On-the-job training is not something you want to do with the bridge team of a frigate costing over a billion pounds, so the Royal Navy uses simulators to bring officers up to speed. The latest is a Photo-realistic warship bridge simulator installed at the Britannia Royal Naval College (BRNC), Dartmouth, England. This simulator uses computers to generate images so realistic that students often sway as the “ship” rolls, even though it’s sitting still.

The new BRNC simulator is one of four used by the Royal Navy to train bridge teams. This one is the most realistic. Instead of just generic computer-generated boxes, the windscreens of the bridge show real-life details like building features or sign lettering. Even the reflection of neon lights on the water are represented, and it can create binocular views as well. It’s used by officers of Devonport-based ships to learn the skills needed to carry out harbor maneuvers and the rules of the road, under the supervision of experienced officers.

Royal Navy service member taking part in BRNC training

This may seem like some early model holodeck toy, but the purpose is very serious. Even with the latest satellite navigation systems, piloting a ship in harbor takes a great deal of skill and concentration. Often it isn't the official navigation markers that give the best clue to where one is, but some small detail that catches the eye like a pub sign on a quay or how the mast on a historic ship tied to a pier line up. A realistic simulation helps to learn this seat-of-the-pants ship handling by not only providing real-world details, but by cutting down on distractions by making the experience all-absorbing.

"You can run through any scenario on here that you wouldn't want to try for real – it's a safe environment – as well as everyday maneuvers, such as replenishing at sea, and navigating in fog or poor weather conditions," said Lieutenant Sam Stephens, head of navigation at Dartmouth.

Two US Navy midshipman at the simulator controls

The simulator consists of the reconstructed front section of a generic warship’s bridge. Behind the windscreens are a bank of giant digital displays covering 180 degrees. Powering these are the equivalent of ten high-spec gaming computers. The images are based on high-resolution photographs taken of key harbors by a graphics specialist from the Transas company, which built the simulator. These images were taken by both day and night for complete realism.

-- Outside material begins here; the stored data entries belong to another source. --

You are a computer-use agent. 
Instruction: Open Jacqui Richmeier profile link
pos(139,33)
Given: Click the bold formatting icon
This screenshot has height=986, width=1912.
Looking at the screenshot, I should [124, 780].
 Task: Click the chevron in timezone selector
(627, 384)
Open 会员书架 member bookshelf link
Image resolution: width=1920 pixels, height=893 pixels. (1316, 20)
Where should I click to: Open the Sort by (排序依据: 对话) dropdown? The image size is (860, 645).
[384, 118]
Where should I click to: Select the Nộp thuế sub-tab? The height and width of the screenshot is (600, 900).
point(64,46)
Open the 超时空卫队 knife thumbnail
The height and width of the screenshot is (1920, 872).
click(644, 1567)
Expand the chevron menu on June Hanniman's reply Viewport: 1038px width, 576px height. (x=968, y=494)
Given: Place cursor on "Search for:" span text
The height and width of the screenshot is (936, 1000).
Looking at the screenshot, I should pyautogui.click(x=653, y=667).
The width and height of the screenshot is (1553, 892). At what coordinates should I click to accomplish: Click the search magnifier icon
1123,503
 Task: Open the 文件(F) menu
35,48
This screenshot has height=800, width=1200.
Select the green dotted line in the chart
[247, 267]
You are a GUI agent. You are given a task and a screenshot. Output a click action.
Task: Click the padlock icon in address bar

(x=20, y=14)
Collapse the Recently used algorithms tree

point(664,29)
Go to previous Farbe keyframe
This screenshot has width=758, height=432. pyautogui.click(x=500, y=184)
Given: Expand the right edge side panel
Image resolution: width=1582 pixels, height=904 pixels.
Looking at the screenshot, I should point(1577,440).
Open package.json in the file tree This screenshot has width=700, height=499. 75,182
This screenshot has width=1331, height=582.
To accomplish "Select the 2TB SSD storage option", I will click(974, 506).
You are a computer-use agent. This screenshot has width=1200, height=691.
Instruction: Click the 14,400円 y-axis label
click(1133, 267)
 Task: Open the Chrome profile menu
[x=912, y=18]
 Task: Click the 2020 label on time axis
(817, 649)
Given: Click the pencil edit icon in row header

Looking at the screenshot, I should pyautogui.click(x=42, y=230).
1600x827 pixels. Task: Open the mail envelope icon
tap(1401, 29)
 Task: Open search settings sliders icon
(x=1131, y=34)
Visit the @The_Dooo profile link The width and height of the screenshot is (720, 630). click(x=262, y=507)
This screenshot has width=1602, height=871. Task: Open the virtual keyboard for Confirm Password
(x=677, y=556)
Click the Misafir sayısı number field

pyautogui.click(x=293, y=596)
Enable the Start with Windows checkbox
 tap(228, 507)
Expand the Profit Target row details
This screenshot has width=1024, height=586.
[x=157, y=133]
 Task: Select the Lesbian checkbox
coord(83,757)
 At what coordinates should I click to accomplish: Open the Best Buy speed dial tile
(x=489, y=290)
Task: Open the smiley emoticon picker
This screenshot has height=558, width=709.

However, realism goes beyond placid harbor views. The computers are programmed with the ship-handling characteristics of all major Royal Navy warships except the latest Type 45 destroyers, and can throw every sort of sea or weather condition at the students – from fog banks to hurricanes. It only has trouble with simulating extremely heavy conditions such as Force 10 winds, which is a whole gale, but at lower conditions it is very realistic.

"I sat at the back of the room and watched a group of senior officers on a command course swaying around," said Lieutenant Stephens. "Some people have even asked if it's on hydraulics. It's not. It simply tricks the mind.”